What this exercise asks:
1. Reproduce the part of the MySQL index thread between "I'd like to second" and "queries (250/sec. avg)", inclusive, word for word.
2. Answer these questions from the MySQL index thread, one per line:
(a) What share of the rows in the table will hold "0" in the status column?
(b) In the reply about querying for status=0, why will the index not be used?
(c) According to the last message, what two things would be saved on larger data sets if those records were not indexed?

Selected extract:
╔══

On Mon, Nov 18, 2002 at 05:38:00PM +0200, Egor Egorov wrote:
> Friday, November 15, 2002, 7:25:27 PM, you wrote:
> NN> Assume I have a mysql table (myisam most likely) with a few hundred
> NN> thousand rows in it. One of the columns indicates success or failure.
> NN> 99.9% of the rows will have "0" in that column. But a small number will
> NN> have 1. I need to be able to fetch those rows quickly, without slowing
> NN> everything else down, but ideally without doing a full table scan.
> NN> I can create an index on that column, but I am under the impression that
> NN> this a really bad/slow type of index to create/maintain, since one of
> NN> the values will cover most of the table.
> NN> I'd like to be able to say something like:
> NN> create index failures on dumps(status) where status!=0;
> NN> If the sql query being run isn't compatible with the restriction on the
> NN> index, then it cannot be used. For example, if I query for status=2, it
> NN> would be ok, but status=0 would not be able to use the index. Simpler
> NN> may be to only allow the index to be used if the query contains exactly
> NN> the same restriction. i.e. the "where status !=0" index could only be
> NN> used if I had "status != 0" in my select query.
> NN> Or alternatively, if you can suggest some other means for accomplishing
> NN> this efficiently...
> NN> (Yes, I know I can make a temporary or results table updated
> NN> periodically, which I will likely do in the meantime, but would be nice
> NN> to have an efficient way of accomplishing this with live data.)
> If I've got you right status can have values 0 or 1. In this case
> you can just use " SELECT ... WHERE status=1 .." (index wil be used)
> or "SELECT .. WHERE status=0 .." (index will not be used, because
> scan the whole table will be faster to retrieve 99,9% of rows)
> depends on what you want to get.
I'd like to second Nathan's request.
Just because MySQL is smart enough to not use an index when 99% of the
rows would match doesn't mean that this is an unnecessary request.
It'd be a great optimization it MySQL could "know" not to bother
indexing those records. It'd save a lot of space and CPU time on
larger data sets.
Jeremy D. Zawodny | Perl, Web, MySQL, Linux Magazine, Yahoo!
<Jeremy@stripped> | http://jeremy.zawodny.com/
MySQL 3.23.51: up 104 days, processed 2,259,137,221 queries (250/sec. avg)

╚══

Data lines:
╔══

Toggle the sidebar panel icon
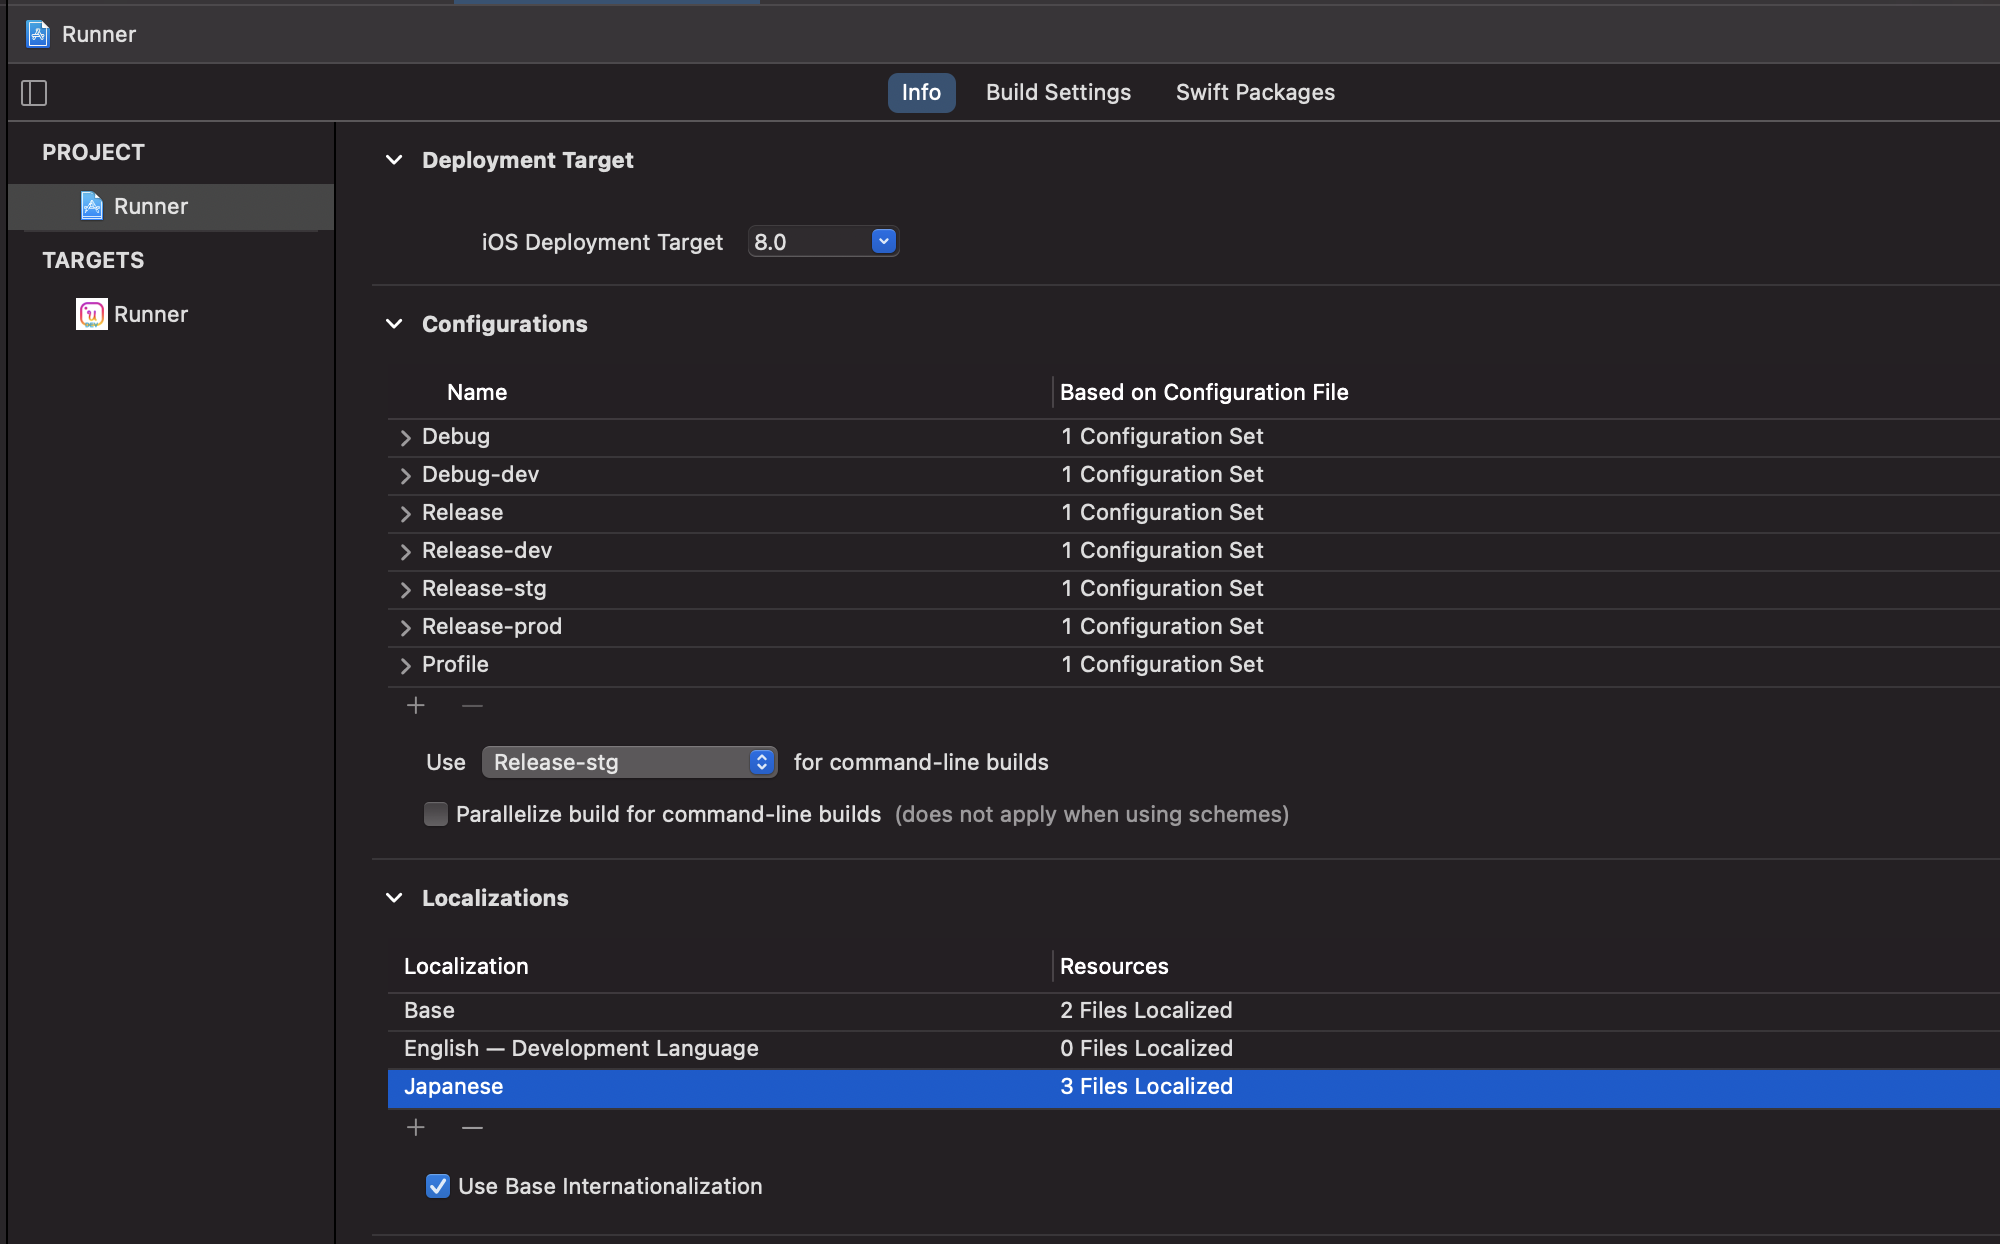This screenshot has width=2000, height=1244. (34, 93)
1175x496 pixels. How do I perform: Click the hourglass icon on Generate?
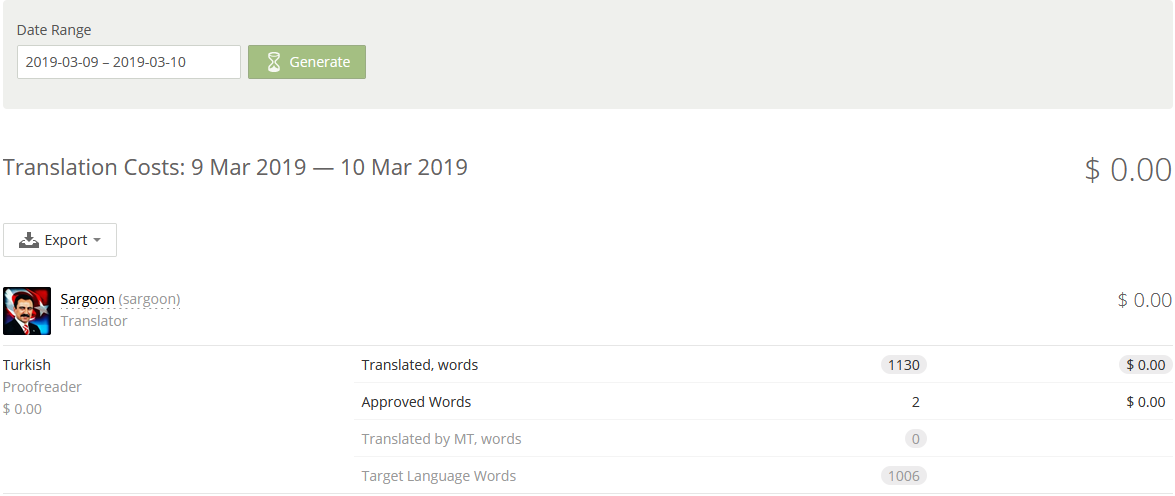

╚══

Answer set:
1.
I'd like to second Nathan's request.
Just because MySQL is smart enough to not use an index when 99% of the
rows would match doesn't mean that this is an unnecessary request.
It'd be a great optimization it MySQL could "know" not to bother
indexing those records. It'd save a lot of space and CPU time on
larger data sets.
Jeremy D. Zawodny | Perl, Web, MySQL, Linux Magazine, Yahoo!
<Jeremy@stripped> | http://jeremy.zawodny.com/
MySQL 3.23.51: up 104 days, processed 2,259,137,221 queries (250/sec. avg)

2.
(a) 99.9% of the rows.
(b) Scanning the whole table will be faster to retrieve 99.9% of the rows.
(c) Space and CPU time.